After ripping out the arm on Saturday, I proceeded to a trail race–the Febapple Frozen 50.  No. I was not signed up for the 50 miles–instead I was doing 10 miles.  I went with members of my running club, most of whom were signed up for the 20 mile race.  The trail was a 10 mile loop, and the runners for each distance started about an hour after each other.

This was incredibly tough. I’ve run on these trails before, and I knew it would be hilly.  However, I did not account for the slushy snow.  I was actually naive enough to think the trails would be groomed. (I don’t know why I thought that, and boy, that was a hugely wrong assumption). Saturday was really warm, so the snow started melting and melting and melting, making each step a odyssey–would my foot stay up on the sorta frozen-ish hard pack, or would it sink through 6-8 inches into god only knows what?  The first four miles took me nearly an hour. The entire 10 miles took me 2:40!  We had to cross several streams (which were not known to be streams until your leg sunk through the 12″ of snow and then 6″ more into freezing cold water!) and climb oh-so-many hills.
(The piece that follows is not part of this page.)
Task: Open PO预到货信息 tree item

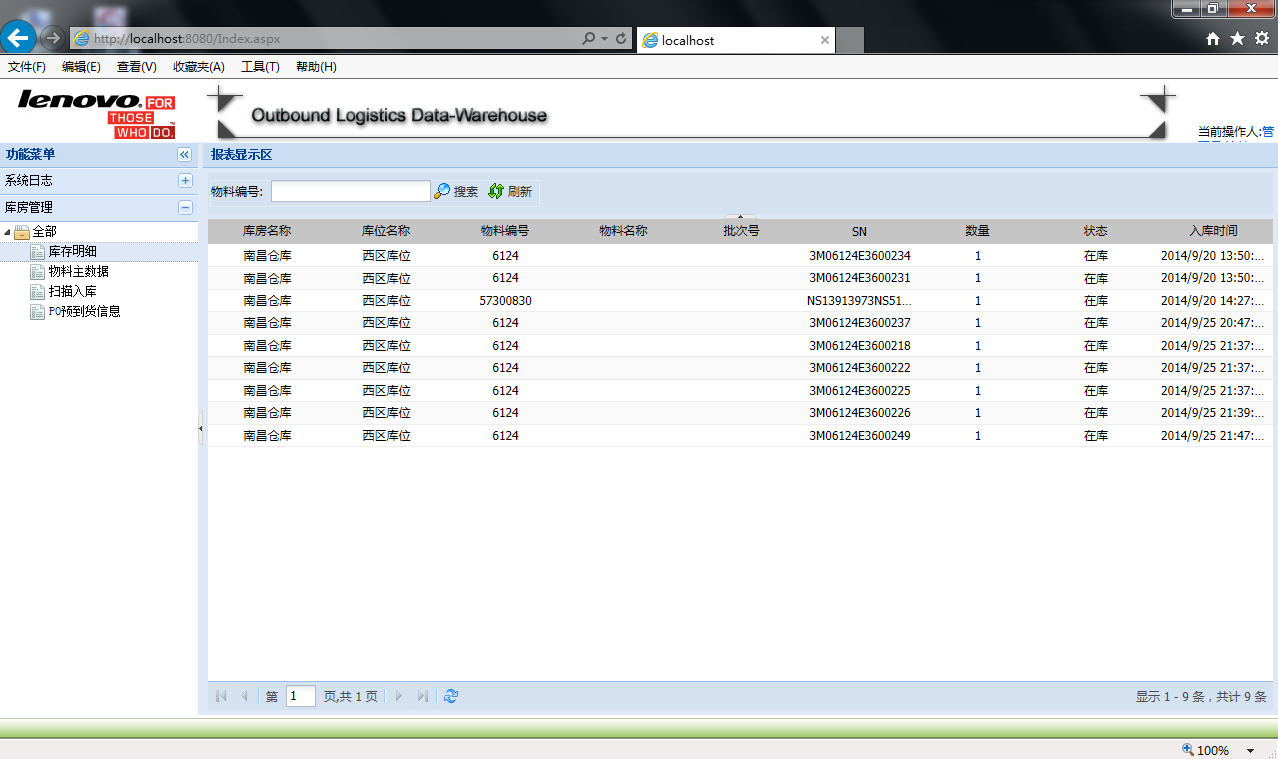Action: pyautogui.click(x=84, y=311)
Lest you think it was completely a bust, you couldn’t be further from the truth.  The event was amazingly fun.  Something about the trail running crowd and this particular trail series…well, the frustration with the trails all dissipates with the overwhelming pleasant and nice attitude of the organizers.  The bag drop?  Snow banks on the side of the road. Aid stations?  Totally awesome (gummy bears, PB&J sammis, boiled potatoes, fig newtons…no fake food).  At one point this other fellow and I were hopscotching each other, and he was climbing this incredible hill (made all the tougher by the slushy/icy conditions) and I was right on his tail.  He stepped off to the side (sinking into the snowpack) and said “you go on ahead,” but I told him no thanks, I was drafting. And we both started laughing so hard we actually slid backwards.

This was a training run for me, but as I slid down the first hill, the screws in my shoes doing nothing to hold me back, I decided to make some race goals:

A goal: to finish the race, body in tact.
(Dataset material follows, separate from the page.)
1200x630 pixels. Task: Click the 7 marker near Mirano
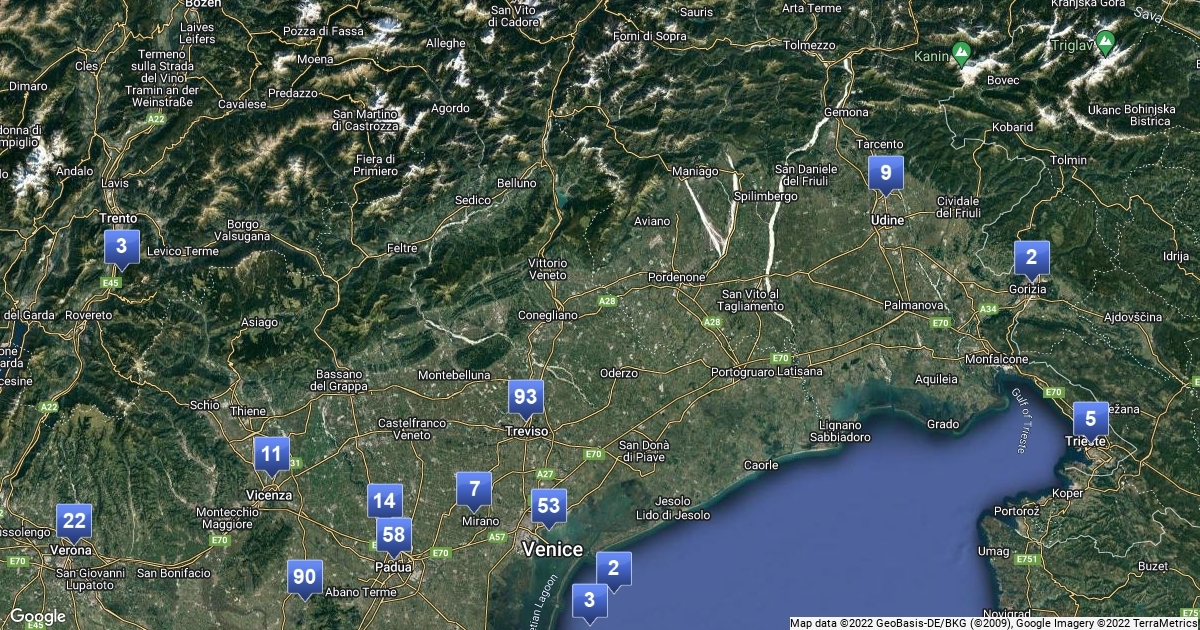coord(474,489)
B goal: to finish the race only needing crutches

C goal: to not get carted off by an ambulance


(at this point, I’m still 2 miles from the finish! argh!)
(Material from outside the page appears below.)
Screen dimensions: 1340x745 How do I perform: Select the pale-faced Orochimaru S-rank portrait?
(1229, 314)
I’m pleased to say I finished between my A and B goal. Wow, I’m sore. But I did not bleed (there were plenty of folks with bloody knees and shins) or fall.  But boy, my calves and thighs and, yes, my neck! are so sore.  I finally figured out the neck thing–I spent 2:40 staring down at blinding snowy paths trying to figure out where to put my feet next.

So my olympic project was a bust, and from a numbers perspective, so was the Febapple. But maybe by not finishing in a hurry, I’ve actually enjoyed the journey.





  1. I wondered how you felt re Canada beating the US at hockey, guess I know now!
    Glad you enjoyed the trail, it sounds horrendous, well done for completing without bleeding.

    • I was an ice hockey goalie, and i cut that sport no slack. The men’s game was awful. The women’s game was a heartbreaker, but it was such an awesome game that I can’t complain.

      Any run without blood or vomit is a victory in my book!